1. When people assume that a “social introvert” is an oxymoron. Because, y’know, the only type of introvert that exists is the one that is antisocial and gets crippling anxiety around people. Only extraverts are social. I mean, duh.
2. Trying to explain that you can find people both absolutely intriguing and completely exhausting at the exact same time.
3. The realization that social gatherings will forever be your Taco Bell chalupa. You seek it out, you enjoy it in the moment, but you know you will pay for it later. Save time in your schedule for recovery.
4. When the people around you don’t understand recovery days. Because, again, you’re obviously not a real introvert if you like being around people, so why the sudden need to be alone?
5. When friends label your alone time as “antisocial time”. They wouldn’t label going to the gas station “anti-driving time”, so why assume that for your own refueling?

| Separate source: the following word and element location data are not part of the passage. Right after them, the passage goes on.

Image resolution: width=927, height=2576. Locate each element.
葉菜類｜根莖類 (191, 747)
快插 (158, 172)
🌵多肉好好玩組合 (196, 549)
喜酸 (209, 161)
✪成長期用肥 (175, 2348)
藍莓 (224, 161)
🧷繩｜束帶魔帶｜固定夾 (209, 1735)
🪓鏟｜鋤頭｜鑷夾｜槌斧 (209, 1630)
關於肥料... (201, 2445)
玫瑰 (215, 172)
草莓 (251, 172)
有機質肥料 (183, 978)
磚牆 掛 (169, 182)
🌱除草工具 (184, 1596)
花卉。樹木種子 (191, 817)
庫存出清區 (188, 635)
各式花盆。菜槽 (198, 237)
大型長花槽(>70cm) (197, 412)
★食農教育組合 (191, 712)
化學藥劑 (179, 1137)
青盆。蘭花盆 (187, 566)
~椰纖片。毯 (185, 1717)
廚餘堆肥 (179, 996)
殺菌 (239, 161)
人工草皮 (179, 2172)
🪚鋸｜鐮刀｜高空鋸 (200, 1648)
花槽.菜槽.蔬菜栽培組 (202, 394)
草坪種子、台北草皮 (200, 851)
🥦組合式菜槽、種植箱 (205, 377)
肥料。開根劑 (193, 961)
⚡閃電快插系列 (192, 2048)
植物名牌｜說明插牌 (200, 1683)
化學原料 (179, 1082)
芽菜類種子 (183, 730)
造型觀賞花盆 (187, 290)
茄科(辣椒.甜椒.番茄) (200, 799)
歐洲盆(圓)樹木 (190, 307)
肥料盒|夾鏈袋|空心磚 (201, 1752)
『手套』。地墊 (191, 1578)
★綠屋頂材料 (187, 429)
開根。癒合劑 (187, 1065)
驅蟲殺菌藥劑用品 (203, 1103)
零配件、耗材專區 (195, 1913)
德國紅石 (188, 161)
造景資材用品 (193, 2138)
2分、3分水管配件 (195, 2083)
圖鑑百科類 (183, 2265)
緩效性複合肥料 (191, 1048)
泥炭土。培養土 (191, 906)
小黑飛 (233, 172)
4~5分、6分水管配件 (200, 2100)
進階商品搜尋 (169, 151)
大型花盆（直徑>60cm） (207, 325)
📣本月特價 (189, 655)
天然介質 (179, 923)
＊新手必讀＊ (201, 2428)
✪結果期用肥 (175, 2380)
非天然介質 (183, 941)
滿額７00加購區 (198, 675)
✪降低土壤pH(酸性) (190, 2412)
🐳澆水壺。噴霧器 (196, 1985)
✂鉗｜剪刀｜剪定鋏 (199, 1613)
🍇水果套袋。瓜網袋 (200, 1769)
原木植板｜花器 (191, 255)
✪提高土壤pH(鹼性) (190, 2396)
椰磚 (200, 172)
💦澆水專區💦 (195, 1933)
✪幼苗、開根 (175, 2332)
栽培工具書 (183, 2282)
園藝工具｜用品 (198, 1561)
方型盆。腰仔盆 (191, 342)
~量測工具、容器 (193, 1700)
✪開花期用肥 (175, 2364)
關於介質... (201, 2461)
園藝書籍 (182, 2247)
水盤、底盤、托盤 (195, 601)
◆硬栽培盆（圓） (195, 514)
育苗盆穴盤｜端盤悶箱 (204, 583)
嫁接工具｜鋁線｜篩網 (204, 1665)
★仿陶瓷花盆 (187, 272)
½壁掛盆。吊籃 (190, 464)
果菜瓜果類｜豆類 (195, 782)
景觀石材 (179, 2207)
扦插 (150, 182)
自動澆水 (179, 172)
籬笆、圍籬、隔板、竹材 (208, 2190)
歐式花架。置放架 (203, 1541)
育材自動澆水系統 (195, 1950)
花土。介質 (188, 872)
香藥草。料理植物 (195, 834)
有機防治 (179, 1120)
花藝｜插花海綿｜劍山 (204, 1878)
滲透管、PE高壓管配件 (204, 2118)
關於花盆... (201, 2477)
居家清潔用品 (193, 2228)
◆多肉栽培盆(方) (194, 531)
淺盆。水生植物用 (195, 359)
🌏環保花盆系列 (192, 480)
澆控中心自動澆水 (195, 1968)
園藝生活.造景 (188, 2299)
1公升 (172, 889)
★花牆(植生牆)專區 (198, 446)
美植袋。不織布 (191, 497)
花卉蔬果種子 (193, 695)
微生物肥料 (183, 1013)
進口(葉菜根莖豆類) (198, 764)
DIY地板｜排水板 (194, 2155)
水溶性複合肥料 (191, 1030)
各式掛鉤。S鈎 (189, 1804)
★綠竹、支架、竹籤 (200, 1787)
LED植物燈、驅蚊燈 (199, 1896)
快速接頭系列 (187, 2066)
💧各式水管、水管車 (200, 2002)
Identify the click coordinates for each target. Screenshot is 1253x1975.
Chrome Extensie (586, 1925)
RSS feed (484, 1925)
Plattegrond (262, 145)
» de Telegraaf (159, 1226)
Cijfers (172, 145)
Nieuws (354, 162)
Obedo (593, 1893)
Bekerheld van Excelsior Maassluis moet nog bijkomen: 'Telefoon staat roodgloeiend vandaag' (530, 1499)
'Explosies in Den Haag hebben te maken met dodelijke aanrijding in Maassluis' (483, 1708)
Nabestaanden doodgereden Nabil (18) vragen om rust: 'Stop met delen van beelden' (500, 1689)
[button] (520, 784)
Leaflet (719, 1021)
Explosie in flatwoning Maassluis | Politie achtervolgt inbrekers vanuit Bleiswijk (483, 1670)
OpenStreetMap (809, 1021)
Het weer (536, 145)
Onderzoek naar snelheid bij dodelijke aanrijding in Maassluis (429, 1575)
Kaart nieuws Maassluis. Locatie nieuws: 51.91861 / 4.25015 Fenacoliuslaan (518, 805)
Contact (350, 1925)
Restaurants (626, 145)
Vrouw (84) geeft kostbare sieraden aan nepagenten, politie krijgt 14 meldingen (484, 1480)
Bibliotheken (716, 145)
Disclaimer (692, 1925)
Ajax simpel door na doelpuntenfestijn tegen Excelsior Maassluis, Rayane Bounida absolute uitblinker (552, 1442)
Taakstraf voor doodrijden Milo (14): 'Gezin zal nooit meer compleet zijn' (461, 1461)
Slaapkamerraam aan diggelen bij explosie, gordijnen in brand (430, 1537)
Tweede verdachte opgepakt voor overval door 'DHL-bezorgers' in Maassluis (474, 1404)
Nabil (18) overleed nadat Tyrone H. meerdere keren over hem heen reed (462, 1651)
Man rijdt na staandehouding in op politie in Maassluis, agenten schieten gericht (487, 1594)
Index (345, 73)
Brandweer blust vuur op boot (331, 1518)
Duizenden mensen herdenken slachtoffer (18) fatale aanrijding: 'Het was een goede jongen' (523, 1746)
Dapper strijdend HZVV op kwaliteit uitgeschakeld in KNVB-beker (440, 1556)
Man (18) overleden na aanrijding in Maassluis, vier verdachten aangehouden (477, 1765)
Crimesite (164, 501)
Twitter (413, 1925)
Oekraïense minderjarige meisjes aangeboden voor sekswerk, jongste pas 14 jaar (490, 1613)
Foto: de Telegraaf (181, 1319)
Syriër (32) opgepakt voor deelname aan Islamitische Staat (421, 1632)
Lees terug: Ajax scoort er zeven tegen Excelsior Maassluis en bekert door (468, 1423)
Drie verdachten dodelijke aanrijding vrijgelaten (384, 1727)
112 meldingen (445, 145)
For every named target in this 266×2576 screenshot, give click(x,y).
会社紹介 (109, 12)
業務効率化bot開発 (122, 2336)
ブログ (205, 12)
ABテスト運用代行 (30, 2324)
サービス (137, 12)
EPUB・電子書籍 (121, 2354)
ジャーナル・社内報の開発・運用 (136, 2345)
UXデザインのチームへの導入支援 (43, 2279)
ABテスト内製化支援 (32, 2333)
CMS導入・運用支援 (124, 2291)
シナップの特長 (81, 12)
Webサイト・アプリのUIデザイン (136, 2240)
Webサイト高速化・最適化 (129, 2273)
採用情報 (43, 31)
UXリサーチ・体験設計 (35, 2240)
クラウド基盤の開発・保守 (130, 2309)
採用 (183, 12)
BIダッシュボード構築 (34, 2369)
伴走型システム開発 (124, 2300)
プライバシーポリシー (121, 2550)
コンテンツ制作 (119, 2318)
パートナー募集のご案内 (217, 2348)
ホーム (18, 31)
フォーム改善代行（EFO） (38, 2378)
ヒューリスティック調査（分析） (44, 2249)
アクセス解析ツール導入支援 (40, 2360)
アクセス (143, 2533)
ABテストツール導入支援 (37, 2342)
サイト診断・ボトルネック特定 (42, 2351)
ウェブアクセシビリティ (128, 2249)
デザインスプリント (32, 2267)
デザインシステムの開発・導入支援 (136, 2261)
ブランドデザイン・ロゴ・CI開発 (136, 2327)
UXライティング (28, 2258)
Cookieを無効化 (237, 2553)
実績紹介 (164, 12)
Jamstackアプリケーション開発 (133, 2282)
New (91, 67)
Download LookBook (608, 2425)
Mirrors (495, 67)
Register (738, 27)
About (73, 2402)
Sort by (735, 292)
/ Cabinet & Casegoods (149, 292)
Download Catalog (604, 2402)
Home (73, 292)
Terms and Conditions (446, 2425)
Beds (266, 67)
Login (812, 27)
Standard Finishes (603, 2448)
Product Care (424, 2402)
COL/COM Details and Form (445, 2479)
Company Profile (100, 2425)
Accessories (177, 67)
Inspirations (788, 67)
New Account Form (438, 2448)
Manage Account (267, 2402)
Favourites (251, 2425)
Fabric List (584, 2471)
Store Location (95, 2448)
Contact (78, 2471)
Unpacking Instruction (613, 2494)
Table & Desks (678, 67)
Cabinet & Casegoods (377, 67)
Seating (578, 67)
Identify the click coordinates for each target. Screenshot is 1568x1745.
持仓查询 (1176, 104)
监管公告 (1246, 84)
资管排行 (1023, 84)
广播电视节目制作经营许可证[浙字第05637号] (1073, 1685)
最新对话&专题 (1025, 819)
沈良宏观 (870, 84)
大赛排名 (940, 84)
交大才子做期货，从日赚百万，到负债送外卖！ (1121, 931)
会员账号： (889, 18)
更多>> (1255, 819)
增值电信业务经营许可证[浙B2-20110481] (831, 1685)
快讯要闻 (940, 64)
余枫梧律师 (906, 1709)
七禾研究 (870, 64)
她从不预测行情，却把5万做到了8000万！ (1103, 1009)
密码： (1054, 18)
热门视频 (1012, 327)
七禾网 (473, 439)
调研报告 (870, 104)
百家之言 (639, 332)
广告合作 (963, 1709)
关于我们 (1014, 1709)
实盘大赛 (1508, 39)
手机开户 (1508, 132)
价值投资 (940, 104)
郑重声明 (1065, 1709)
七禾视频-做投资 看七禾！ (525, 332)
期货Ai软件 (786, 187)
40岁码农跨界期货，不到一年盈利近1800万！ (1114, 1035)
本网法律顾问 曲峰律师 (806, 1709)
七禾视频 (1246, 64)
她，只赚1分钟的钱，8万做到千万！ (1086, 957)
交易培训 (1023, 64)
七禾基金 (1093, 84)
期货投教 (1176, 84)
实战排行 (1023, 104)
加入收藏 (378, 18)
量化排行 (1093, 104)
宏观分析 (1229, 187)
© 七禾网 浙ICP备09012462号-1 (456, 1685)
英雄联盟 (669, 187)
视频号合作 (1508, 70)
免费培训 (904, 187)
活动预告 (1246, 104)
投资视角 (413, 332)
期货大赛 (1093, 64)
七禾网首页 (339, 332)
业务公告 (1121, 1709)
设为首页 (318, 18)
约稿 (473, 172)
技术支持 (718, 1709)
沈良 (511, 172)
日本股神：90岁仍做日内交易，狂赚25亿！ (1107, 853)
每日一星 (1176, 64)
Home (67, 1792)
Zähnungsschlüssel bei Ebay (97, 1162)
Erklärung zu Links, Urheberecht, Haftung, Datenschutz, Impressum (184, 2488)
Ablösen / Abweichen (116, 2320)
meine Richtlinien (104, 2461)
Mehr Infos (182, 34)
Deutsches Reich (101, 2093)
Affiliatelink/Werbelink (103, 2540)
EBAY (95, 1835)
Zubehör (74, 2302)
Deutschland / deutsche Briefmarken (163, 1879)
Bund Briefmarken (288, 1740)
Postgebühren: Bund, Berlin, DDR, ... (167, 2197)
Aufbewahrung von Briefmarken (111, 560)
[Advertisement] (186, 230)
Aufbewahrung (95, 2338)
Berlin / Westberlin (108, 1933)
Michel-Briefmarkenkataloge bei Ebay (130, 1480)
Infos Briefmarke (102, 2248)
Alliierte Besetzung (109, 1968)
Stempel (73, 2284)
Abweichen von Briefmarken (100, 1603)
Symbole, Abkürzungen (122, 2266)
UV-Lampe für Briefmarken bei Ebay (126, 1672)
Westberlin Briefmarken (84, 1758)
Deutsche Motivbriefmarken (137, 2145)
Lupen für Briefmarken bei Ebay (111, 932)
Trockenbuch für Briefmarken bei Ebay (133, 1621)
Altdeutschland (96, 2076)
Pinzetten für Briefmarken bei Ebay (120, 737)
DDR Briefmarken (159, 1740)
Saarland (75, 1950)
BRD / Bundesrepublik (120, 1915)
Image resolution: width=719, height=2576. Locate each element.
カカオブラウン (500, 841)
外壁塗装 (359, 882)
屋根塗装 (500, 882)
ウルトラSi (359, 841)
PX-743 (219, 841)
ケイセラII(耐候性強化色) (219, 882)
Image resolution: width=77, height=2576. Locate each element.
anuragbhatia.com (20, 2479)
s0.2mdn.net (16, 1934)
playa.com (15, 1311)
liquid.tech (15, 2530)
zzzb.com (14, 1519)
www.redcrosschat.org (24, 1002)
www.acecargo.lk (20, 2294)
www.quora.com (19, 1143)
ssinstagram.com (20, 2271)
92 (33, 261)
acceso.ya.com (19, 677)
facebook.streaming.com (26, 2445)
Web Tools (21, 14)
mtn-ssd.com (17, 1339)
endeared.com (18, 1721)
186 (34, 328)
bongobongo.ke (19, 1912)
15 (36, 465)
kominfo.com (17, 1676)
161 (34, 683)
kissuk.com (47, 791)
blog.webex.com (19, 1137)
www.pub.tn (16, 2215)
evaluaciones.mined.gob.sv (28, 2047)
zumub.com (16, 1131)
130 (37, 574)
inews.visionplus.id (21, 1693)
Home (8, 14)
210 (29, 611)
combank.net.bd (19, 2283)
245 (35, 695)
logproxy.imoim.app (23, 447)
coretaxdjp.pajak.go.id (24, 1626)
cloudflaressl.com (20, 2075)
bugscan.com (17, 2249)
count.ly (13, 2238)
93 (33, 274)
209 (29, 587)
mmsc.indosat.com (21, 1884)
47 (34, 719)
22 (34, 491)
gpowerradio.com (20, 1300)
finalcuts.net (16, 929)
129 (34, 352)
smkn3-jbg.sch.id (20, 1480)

6. Wanting to engage in conversation at a party, but being completely inept at small talk. Don’t these people know it takes energy to be here? I don’t want to waste it talking about the weather. How do I go from radio silence to heartfelt conversations without all the pleasantries in between?
7. The fact that no one gets that being outgoing comes as a direct result of being an introvert. It blows other people’s minds that it actually takes less energy to say whatever is on your mind than it does to chitchat.
8. Realizing that you’ve wasted all your energy attempting small talk and now you couldn’t enjoy a proper conversation if it came gift-wrapped with a bow and a card.
9. That moment at a party when you’ve run out of social. You’ve gone from happy and smiling and singing along to the music to quietly standing off by the sidelines – and now people wonder what’s wrong.
10. When no one around you gets “running out of social”. No, it doesn’t mean I’m tired, or grumpy, or drunk. It means the specific type of energy I use to talk to you dingbats is on empty and that part of me is temporarily powered down.
11. Wanting to find some alone time after running out of social — knowing full well that time by yourself would help you refill — but knowing that there’s really no opportunity to do that. And people tend to look at you funny if you lock yourself in the bathroom.
12. The fact that, sometimes, you just want to observe, but that it doesn’t mean you suddenly became shy. Your social abilities could be running on all cylinders, but sometimes it’s fun to just watch the rest of the world operate.
13. When you explain how a social introvert operates, only to be met with the Clerks quote. Oh, I hate people, but love gatherings? Isn’t it ironic? No — it’s inaccurate.
14. The attitude that social introverts are just “extraverts trying to seem deep.”
15. The fact that you forever find yourself explaining that introversion and extraversion essentially boils down to where you get your energy from and what takes energy for you to do — only to be met with, “…but you’re not shy.”